What is Injustice?
Inaugural Lecture: Professor Eric Heinze
Wednesday 21st November 2012 at 6:30pm
Skeel Lecture Theatre,
People's Palace, Mile End Campus
Western figures from Plato and Aristotle through to Rousseau, Kant, Hegel, Marx and Rawls have subordinated the idea of injustice to the idea of justice. The classical Western tradition has assumed injustice to be merely the logical opposite of justice. But writers like Shakespeare tell a different story. Injustice is not primarily the negation, failure or absence of justice. It is the constant product of regimes and norms of justice. Justice is not always the cure for injustice, and is often its cause.

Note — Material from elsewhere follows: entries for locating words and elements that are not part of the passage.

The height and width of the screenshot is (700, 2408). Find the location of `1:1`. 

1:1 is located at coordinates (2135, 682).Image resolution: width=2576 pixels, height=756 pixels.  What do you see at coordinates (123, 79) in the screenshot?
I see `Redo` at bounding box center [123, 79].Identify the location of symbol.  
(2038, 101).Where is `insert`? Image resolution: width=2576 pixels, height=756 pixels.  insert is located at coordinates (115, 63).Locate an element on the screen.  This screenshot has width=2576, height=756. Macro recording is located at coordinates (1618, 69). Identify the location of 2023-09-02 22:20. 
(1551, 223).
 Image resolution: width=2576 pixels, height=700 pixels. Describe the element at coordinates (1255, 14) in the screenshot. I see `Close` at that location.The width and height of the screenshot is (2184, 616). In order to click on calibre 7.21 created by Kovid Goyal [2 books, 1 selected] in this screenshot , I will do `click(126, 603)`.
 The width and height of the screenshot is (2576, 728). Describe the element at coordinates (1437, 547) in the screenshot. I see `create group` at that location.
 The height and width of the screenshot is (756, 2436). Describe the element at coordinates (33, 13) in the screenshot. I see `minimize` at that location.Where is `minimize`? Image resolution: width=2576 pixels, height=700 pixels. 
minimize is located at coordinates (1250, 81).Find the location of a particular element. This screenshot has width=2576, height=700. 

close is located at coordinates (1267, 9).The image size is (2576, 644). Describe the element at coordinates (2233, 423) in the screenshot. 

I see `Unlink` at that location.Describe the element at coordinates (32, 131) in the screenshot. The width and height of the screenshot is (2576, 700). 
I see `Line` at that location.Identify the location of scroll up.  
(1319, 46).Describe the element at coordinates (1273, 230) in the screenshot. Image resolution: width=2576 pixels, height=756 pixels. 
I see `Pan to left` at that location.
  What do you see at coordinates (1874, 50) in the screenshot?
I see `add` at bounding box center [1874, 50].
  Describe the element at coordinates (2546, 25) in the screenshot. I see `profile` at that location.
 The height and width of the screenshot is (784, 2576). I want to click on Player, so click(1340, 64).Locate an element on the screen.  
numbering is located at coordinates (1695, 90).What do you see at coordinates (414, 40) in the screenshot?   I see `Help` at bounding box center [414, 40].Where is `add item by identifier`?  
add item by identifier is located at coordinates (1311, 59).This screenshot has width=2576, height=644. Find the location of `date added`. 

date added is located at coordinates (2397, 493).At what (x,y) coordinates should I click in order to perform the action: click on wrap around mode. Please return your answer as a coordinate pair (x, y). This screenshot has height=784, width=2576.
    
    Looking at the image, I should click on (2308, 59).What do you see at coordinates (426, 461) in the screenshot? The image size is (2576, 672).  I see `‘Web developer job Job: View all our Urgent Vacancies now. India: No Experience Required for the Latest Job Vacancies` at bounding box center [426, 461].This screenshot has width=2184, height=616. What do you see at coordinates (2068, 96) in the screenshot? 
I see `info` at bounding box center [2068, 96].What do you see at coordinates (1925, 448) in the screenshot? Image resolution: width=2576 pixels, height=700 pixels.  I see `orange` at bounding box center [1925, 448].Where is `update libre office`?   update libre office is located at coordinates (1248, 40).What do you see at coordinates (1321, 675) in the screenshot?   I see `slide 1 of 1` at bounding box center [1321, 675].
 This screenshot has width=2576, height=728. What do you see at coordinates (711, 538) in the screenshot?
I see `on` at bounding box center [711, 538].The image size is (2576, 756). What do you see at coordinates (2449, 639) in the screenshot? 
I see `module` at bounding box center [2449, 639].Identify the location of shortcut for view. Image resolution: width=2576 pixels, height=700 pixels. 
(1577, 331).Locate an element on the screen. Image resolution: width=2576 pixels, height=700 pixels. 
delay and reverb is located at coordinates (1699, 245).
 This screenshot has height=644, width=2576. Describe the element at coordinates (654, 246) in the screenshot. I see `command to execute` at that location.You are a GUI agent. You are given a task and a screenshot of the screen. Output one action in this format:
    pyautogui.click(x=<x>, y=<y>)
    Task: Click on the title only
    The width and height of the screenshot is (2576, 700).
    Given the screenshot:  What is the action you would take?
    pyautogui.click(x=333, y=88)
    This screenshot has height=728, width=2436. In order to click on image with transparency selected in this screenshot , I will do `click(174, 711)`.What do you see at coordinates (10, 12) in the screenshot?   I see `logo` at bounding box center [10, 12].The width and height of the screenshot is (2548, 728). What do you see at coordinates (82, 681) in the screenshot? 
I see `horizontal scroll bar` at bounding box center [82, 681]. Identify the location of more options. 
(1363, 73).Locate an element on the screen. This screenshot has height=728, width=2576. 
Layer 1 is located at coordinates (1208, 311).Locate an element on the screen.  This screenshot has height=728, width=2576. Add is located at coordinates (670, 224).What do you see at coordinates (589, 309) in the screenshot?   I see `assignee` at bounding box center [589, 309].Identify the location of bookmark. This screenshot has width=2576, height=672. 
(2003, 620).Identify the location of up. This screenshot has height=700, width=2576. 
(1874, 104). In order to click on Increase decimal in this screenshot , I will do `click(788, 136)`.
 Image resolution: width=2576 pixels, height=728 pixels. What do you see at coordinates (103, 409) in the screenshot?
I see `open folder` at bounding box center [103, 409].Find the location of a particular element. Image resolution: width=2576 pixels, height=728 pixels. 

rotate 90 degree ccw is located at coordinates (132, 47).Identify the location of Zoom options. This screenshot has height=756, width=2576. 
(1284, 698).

Eric Heinze (Maîtrise Paris, JD Harvard, PhD Leiden) is Professor of Law & Humanities at Queen Mary. His books include The Concept of Injustice (Routledge 2012), The Logic of Constitutional Rights (Ashgate 2005); The Logic of Liberal Rights (Routledge 2003); The Logic of Equality (Ashgate 2003) and Sexual Orientation: A Human Right (Kluwer 1995) (Russian translation 2004), and Of Innocence and Autonomy: Children, Sex and Human Rights (Ashgate 2000). His recent articles appear in Oxford Journal of Legal Studies, Law & Literature, Law & Humanities, Modern Law Review, Harvard Human Rights Journal, International Journal of Law in Context , International Journal of Human Rights, Ratio Juris, Legal Studies, Law & Critique, Canadian Journal of Law and Jurisprudence , National Black Law Journal and Journal of Social & Legal Studies, and several edited collections.